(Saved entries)
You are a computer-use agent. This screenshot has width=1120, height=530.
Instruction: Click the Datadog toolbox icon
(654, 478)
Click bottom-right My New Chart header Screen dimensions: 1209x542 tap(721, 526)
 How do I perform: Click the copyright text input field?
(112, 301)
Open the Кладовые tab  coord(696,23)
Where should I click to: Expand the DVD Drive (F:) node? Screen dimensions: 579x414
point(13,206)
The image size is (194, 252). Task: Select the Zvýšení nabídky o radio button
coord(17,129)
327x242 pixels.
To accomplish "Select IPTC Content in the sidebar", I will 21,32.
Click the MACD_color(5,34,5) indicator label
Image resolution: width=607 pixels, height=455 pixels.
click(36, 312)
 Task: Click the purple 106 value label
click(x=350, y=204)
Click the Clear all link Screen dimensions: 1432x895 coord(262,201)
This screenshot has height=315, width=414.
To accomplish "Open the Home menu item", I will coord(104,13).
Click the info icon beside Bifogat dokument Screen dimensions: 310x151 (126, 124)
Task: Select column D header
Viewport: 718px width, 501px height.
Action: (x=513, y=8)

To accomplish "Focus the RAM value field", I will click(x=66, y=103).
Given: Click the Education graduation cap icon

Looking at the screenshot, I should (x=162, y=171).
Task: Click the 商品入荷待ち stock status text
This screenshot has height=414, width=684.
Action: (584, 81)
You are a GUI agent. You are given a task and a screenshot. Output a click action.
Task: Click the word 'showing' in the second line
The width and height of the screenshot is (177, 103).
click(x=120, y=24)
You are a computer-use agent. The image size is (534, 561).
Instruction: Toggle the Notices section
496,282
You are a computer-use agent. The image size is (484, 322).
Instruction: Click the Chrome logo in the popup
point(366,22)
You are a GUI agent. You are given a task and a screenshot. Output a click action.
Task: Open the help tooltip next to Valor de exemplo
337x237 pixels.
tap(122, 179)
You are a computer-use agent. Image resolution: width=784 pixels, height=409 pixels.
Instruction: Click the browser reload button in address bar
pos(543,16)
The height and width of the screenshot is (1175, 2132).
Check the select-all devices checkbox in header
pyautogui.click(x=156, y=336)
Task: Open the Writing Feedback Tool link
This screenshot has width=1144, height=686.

■ Given task: Rewrite the stretch from the start of the items through the line containing "I will coord(104,13).", switching "Screen dimensions" to "Screen size" and keeping everything else the same.

■ The response:
You are a computer-use agent. This screenshot has width=1120, height=530.
Instruction: Click the Datadog toolbox icon
(654, 478)
Click bottom-right My New Chart header Screen size: 1209x542 tap(721, 526)
 How do I perform: Click the copyright text input field?
(112, 301)
Open the Кладовые tab  coord(696,23)
Where should I click to: Expand the DVD Drive (F:) node? Screen size: 579x414
point(13,206)
The image size is (194, 252). Task: Select the Zvýšení nabídky o radio button
coord(17,129)
327x242 pixels.
To accomplish "Select IPTC Content in the sidebar", I will 21,32.
Click the MACD_color(5,34,5) indicator label
Image resolution: width=607 pixels, height=455 pixels.
click(36, 312)
 Task: Click the purple 106 value label
click(x=350, y=204)
Click the Clear all link Screen size: 1432x895 coord(262,201)
This screenshot has height=315, width=414.
To accomplish "Open the Home menu item", I will coord(104,13).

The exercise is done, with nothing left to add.